*** Opening of PROVIDED DATA ***

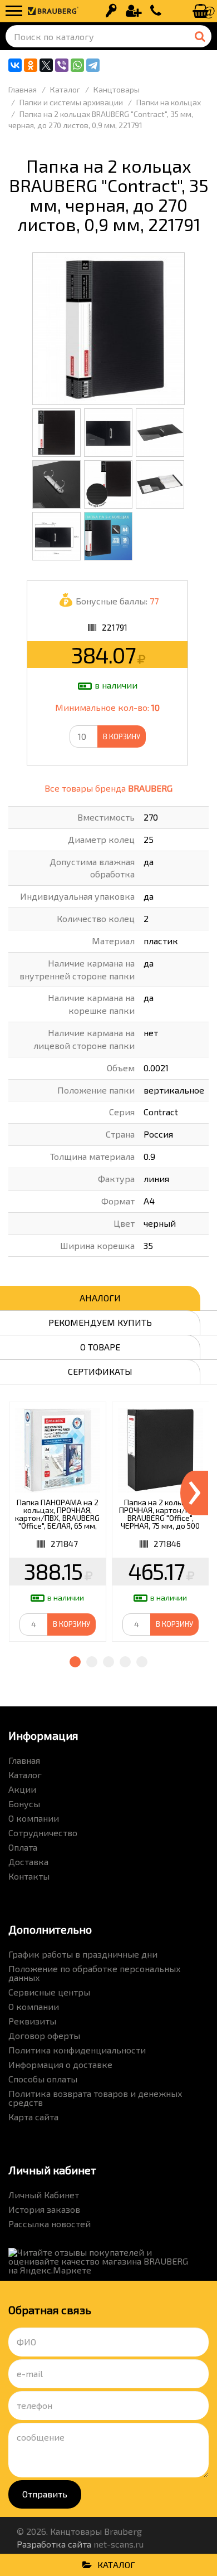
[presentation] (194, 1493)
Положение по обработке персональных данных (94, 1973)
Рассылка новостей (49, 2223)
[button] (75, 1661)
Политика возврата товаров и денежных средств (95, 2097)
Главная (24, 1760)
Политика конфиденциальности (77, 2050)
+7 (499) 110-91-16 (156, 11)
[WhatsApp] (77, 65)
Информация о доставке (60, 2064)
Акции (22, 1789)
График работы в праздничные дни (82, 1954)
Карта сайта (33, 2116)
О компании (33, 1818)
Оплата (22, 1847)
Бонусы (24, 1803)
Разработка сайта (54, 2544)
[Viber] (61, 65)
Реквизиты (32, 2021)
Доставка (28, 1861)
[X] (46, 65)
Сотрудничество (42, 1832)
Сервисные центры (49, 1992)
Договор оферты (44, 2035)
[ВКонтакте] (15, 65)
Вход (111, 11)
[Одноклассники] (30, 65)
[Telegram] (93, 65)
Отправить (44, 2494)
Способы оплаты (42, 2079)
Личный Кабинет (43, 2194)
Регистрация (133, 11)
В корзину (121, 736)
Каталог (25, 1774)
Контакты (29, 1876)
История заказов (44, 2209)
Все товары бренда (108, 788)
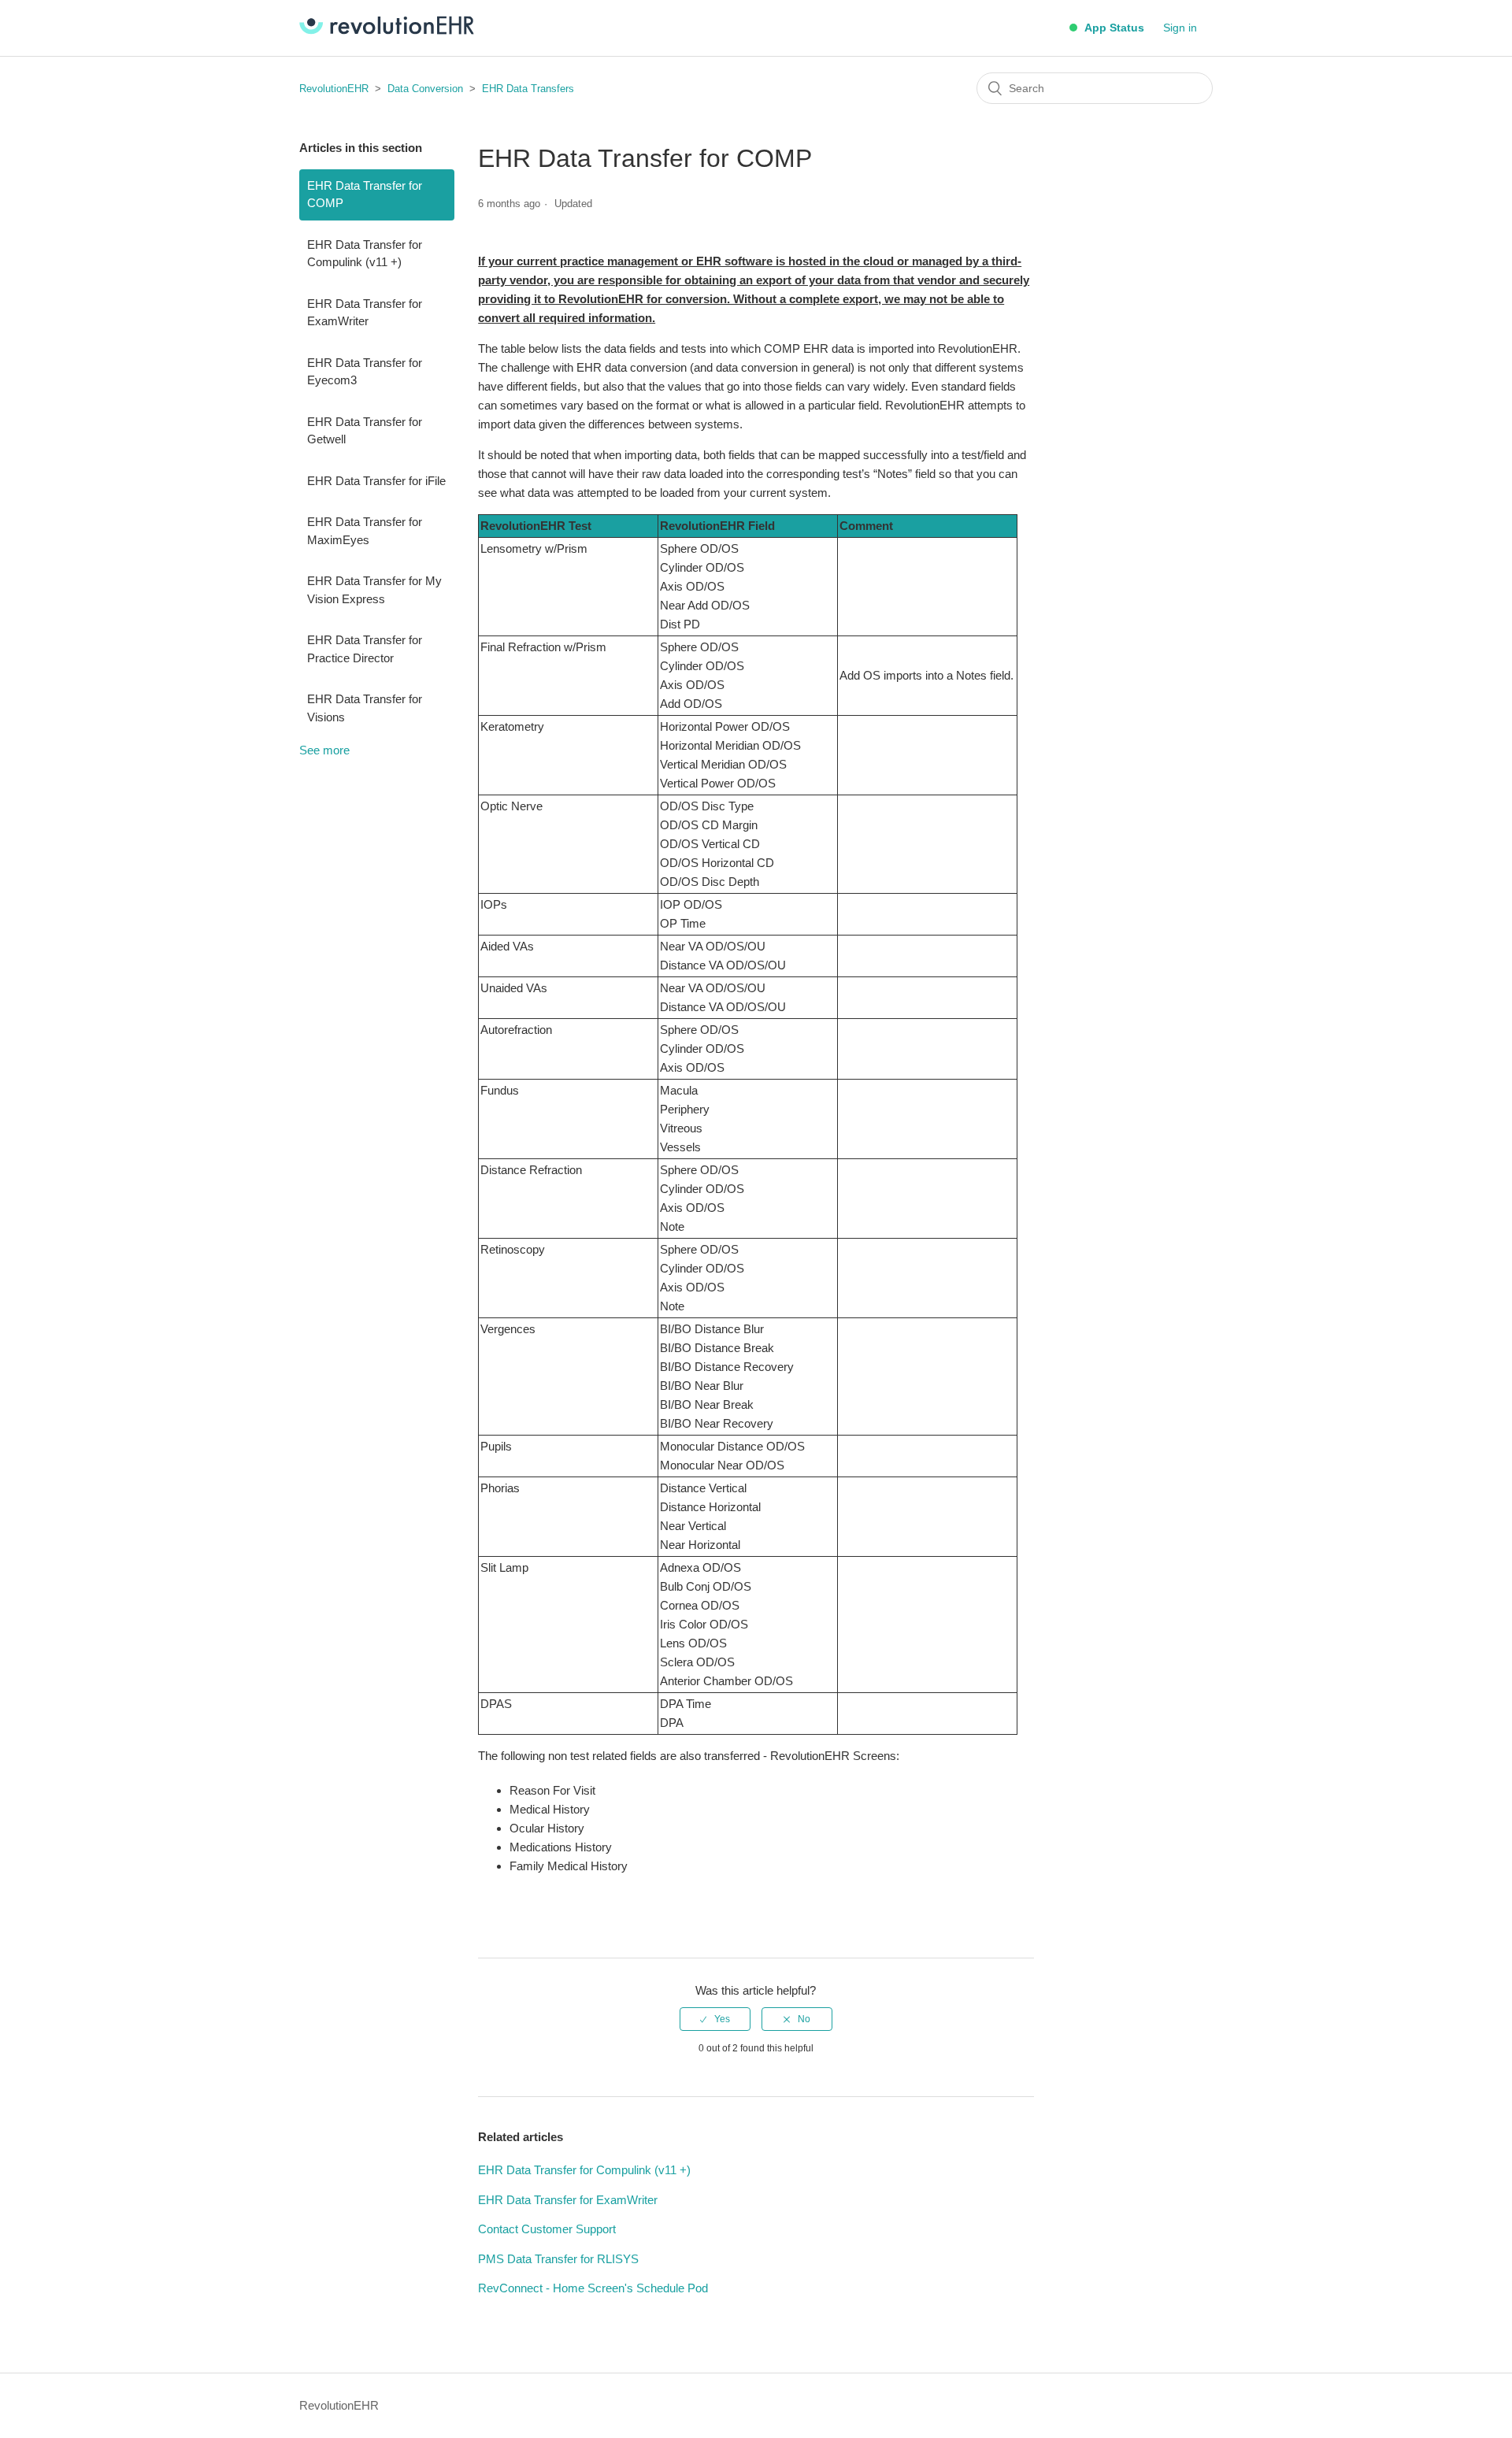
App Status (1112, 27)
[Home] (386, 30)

*** Close of PROVIDED DATA ***
*** Opening of PROVIDED DATA ***

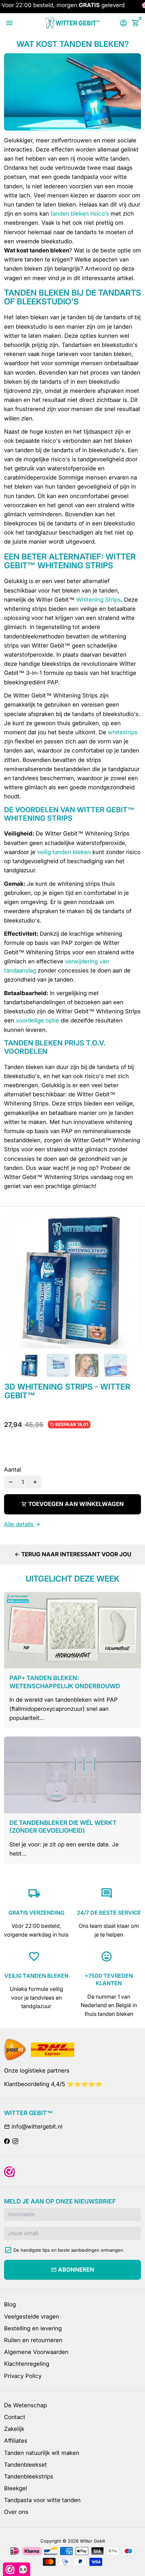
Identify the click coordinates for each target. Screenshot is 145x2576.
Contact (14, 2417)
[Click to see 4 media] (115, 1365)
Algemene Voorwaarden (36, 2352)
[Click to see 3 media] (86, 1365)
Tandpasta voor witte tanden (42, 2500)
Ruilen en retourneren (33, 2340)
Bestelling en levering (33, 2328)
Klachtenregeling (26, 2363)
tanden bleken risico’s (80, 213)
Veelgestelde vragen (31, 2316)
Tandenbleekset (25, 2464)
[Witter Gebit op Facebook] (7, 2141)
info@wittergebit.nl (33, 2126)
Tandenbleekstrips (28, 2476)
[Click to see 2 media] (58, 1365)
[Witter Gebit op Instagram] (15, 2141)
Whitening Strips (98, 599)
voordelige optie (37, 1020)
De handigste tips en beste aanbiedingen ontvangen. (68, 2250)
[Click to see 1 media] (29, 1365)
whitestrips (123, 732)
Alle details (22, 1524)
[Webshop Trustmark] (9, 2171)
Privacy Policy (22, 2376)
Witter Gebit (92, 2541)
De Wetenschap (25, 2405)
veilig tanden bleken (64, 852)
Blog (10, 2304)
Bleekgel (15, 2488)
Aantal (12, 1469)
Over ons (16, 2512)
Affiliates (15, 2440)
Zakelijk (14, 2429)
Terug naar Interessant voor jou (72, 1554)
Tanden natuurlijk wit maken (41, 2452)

*** Close of PROVIDED DATA ***

Out of the data above, transcribe exactly and only the lines starting with the line that has "Identify the click" and going on through the line that has "Klachtenregeling (26, 2363)", both included.

Identify the click coordinates for each target. Screenshot is 145x2576.
Contact (14, 2417)
[Click to see 4 media] (115, 1365)
Algemene Voorwaarden (36, 2352)
[Click to see 3 media] (86, 1365)
Tandpasta voor witte tanden (42, 2500)
Ruilen en retourneren (33, 2340)
Bestelling en levering (33, 2328)
Klachtenregeling (26, 2363)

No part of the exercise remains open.